The Launch of GPT Apps: How OpenAI Just Opened a New Channel For Brands
As Seen In New Digital Age
OpenAI’s latest move is the introduction of GPT Apps. The launch marks a quiet but profound shift in how brands can live inside conversational AI.
These aren’t just “plugins” or chatbots. GPT Apps are full-fledged, branded experiences that exist within ChatGPT itself. They allow users to interact directly with companies, for example, asking Spotify to create a playlist for a party, browsing homes through Zillow, or searching for hotels via Booking.com. All without ever leaving the ChatGPT interface.
The key here is personalisation. Each app can connect to a user’s existing account, pulling in preferences, history, and saved data. It’s the same Spotify users know. But now it’s speaking their language in real time and opens up a new way for consumers to interact with existing services and tools.
Launch brands in the US
At launch, OpenAI partnered with a handful of household names in the US. Early examples include Spotify, Zillow, and Booking.com – each demonstrating what’s possible when chat becomes the interface.
Ask Spotify to “make me a playlist for my morning runs,” and it can do so instantly, drawing from your listening history. Ask Zillow to “find family homes in Austin under $1.2M,” and it responds with listings, maps, and filters.
These integrations already hint at the direction this ecosystem is heading. An environment where brand apps can combine natural language, real-time data, and account-linked actions in one seamless thread.

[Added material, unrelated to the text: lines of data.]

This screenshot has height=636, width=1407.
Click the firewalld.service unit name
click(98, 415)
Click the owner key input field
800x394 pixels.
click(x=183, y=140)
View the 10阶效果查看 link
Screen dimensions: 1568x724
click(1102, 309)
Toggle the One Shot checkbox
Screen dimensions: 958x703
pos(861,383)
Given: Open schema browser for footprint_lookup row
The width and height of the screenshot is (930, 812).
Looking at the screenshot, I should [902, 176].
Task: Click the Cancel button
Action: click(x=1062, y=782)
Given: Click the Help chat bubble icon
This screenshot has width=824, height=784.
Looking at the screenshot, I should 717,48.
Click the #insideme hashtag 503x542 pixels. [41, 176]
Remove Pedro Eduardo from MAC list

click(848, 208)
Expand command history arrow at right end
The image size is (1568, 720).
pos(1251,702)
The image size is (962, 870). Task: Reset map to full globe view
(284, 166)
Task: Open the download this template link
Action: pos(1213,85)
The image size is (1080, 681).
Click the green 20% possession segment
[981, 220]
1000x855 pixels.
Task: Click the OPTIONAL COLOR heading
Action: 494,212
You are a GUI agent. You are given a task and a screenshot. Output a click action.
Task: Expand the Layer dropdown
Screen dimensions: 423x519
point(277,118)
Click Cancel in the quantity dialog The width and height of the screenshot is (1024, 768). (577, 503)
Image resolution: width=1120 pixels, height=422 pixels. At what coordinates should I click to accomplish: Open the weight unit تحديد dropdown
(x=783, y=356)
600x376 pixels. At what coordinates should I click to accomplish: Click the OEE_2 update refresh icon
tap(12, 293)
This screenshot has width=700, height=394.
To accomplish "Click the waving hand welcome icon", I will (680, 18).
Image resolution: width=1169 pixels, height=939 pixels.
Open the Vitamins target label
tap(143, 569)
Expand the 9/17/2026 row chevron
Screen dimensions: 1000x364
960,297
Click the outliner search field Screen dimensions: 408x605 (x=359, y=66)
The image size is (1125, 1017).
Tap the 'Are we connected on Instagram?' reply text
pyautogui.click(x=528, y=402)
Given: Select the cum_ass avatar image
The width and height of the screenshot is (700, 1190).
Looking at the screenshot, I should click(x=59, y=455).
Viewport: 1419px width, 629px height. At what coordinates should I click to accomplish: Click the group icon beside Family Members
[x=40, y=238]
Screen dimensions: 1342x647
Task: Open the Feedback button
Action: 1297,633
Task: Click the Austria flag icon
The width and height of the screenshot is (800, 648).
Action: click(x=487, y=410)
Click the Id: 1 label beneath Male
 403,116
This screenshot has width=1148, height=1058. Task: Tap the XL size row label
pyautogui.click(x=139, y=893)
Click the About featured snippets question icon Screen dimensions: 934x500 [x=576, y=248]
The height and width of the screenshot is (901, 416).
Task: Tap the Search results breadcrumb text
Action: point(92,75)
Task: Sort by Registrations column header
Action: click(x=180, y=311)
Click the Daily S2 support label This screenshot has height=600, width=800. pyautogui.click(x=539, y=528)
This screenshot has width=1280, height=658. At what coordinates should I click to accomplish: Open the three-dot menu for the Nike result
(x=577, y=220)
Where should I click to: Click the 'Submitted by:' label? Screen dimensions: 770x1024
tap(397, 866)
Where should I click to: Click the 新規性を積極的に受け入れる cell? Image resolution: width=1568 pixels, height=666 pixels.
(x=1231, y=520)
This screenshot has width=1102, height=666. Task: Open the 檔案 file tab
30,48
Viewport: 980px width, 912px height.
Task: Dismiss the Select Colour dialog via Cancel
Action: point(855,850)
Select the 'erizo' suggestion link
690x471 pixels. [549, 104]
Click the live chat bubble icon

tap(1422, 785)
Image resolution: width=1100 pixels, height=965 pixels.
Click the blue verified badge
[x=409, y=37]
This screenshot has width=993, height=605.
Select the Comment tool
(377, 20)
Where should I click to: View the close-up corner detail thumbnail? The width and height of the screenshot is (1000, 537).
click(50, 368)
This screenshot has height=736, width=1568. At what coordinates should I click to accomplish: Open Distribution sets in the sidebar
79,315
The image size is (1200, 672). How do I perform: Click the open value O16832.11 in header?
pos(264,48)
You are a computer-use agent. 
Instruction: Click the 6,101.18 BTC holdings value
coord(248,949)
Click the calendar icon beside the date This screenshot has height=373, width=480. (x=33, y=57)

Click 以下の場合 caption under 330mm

Why brands should be paying attention
For marketers, GPT Apps aren’t just another channel. They could be the next frontier of branded interaction. And here’s three big reasons:
Access. ChatGPT is becoming a platform with tens of millions of daily users. Being present within it means meeting audiences where they already are. And these users are in their flow of thought, not in an ad break or an app store.
Engagement. When users consciously choose to activate a brand’s GPT app, they’re signalling intent. It’s not a passive scroll; it’s an active conversation. That’s unbeatable for any marketer trying to build meaningful engagement.
Personalisation. The account-linking capability allows brands to use a customer’s saved data (i.e. playlists, shopping lists, favourite properties) to deliver experiences that feel uniquely tailored, though the extent of this depends on each brand’s technical setup and privacy framework.
App suggestion. Users will be made aware of apps even if they haven’t enabled them. For example, if you’re talking about buying a new home, ChatGPT can surface the Zillow app as a suggestion so you can browse listings that match your budget on an interactive map right inside ChatGPT.
Strategic decisions ahead
Brands will need to make a few strategic calls early on.
The first is about data and content replication. How much of your brand experience should live inside ChatGPT, and how much should remain on your own site?
A full in-chat experience keeps users engaged but limits the ability to collect as much first-party data or drive retargeting. Equally, a lighter version might push traffic back to your owned channels.
Another consideration is measurement and retargeting. The traditional marketing stack (cookies, pixels, etc for running retargeting on Google and Meta) doesn’t exist in the GPT ecosystem – at least, not yet. Future models might rely on account linking or in-chat signals, but for now, brands need to think differently about how they define and measure engagement.
The User Experience
From the user side, GPT Apps are deliberately opt-in. You don’t stumble across a brand, you choose it. You type “Zillow,” click a button, and activate the experience. That makes brand recall more important than ever.
The winners here will be the brands that are top of mind. The ones people instinctively summon into their chat when planning a trip, shopping for clothes, or hunting for recipes.
The Bigger Picture: multi-brand experiences
The real power of GPT Apps becomes clear when you start imagining multi-brand experiences.
For example, a travel planning session – a user asks ChatGPT to help them plan a two week trip to Japan. Behind the scenes, the model could call on apps from Expedia for flights, Booking.com for hotels, Yelp for restaurants, and Spotify for local playlists – all orchestrated in one conversation.
The demos of this type of behaviour showcased at Open AI’s demo day was one app being used at a time. However, in the future, concurrent usage of apps should be possible, apps talking and co-ordinating with each other to complete a task for the user.
For brands, the time is now
OpenAI launched GPT Apps in the US on 8 October, during its Developer Day event. The initial rollout is limited, but broader brand submissions are expected soon.
For forward-thinking marketers, this is the moment to experiment. The barrier to entry is low for brands with existing APIs and account systems, and early visibility in a new ecosystem, is significant.
The brands that move first here will be perceived as the innovators, the ones defining how consumers experience conversational AI.
The ones that wait? They’ll be playing catch-up in a space that may soon be as fundamental to marketing as the App Store or social media once were.